Animal protein-rich diet compared to smoking
Well & Good
New research has revved up the debate about eating meat, showing that eating animal protein in middle age may be as bad as smoking.
The study followed 6381 people aged 50 and older for 18 years. It found people aged 50 to 65 who ate a diet rich in animal proteins during middle age were more than four times as likely to die of cancer during the study period than those who ate a low-protein diet.
In an article about the research, the University of Southern California (USC) said that mortality risk factor was comparable to smoking.
In contrast, once people passed the age of 65, those eating a moderate or high protein diet were less susceptible to disease.
The study found middle-aged people who ate lots of proteins from animal sources - including meat, milk and cheese - were also more susceptible to early death in general.
"Protein lovers were 74 per cent more likely to die of any cause within the study period than their more low-protein counterparts," USC said.
"They were also several times more likely to die of diabetes."
But the researchers found plant-based proteins, such as those from beans, did not seem to have the same mortality effects as animal proteins.
Rates of cancer and death also did not seem to be affected by controlling for carbohydrates or fat consumption, "suggesting that animal protein is the main culprit", USC said.

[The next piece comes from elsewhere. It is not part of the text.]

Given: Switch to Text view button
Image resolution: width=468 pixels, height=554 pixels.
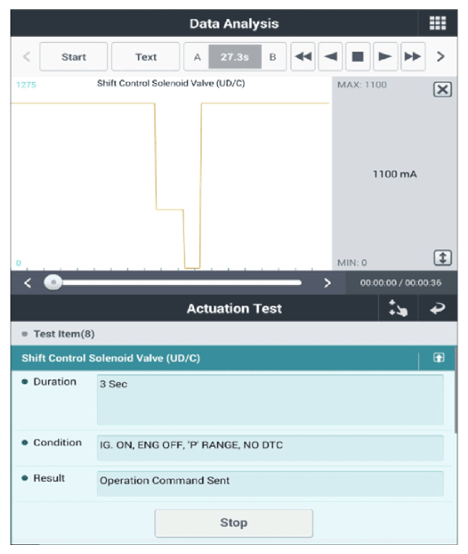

The study linked protein to regulation of the growth hormone IGF-I, which helps growth but has been linked to cancer susceptibility.
"Almost everyone is going to have a cancer cell or pre-cancer cell in them at some point," study corresponding author Valter Longo said.
"The question is: does it progress?
"Turns out one of the major factors in determining if it does is protein intake."
Longo is a professor of biogerontology at the USC Davis School of Gerontology and director of the USC Longevity Institute.
Some nutrition experts have cautioned it is too early to draw firm conclusions from the research.
The Guardian quoted Peter Emery, head of nutrition and dietetics at King's College London urging general caution over observational studies, particularly when looking at diet, "given the difficulties of disentangling one nutrient or dietary component from another".
"You can get an association that might have some causal linkage or might not," Emery said.
Beef + Lamb New Zealand nutrition manager, Fiona Greig says that "the results of one single study do not change dietary advice or recommendations, particularly when a study only shows an association, not cause. Diabetes and cancer are complex conditions that are not caused by single foods, and the results of one study does not change dietary advice or recommendations. The greatest risk factors in cancer development are obesity, a lack of physical activity, and alcohol, not one specific food."
At the same time, the article is seen as challenging the thinking behind popular protein-heavy diets such as Paleo and Atkins.
The USC article said the study, which has been published in Cell Metabolism, found people who ate even a moderate amount of protein during middle age were still three times more likely to die of cancer than those who ate a low-protein diet.
But things changed around the age of 65, when levels of growth hormone IGF-I dropped off dramatically, leading to potential frailty and muscle loss. For those older people, a high-protein diet was protective.
USC said the study was the first to show a definitive correlation between high protein consumption and mortality risk. The research supported recommendations from several leading health agencies that middle-aged people should eat about 0.8 grams of protein per kilogram of body weight.
The researchers also looked at tumour rates and progression in mice, finding lower cancer incidence and 45 per cent smaller average tumour size among mice on a low-protein diet than those on a high-protein diet at the end of the two-month experiment.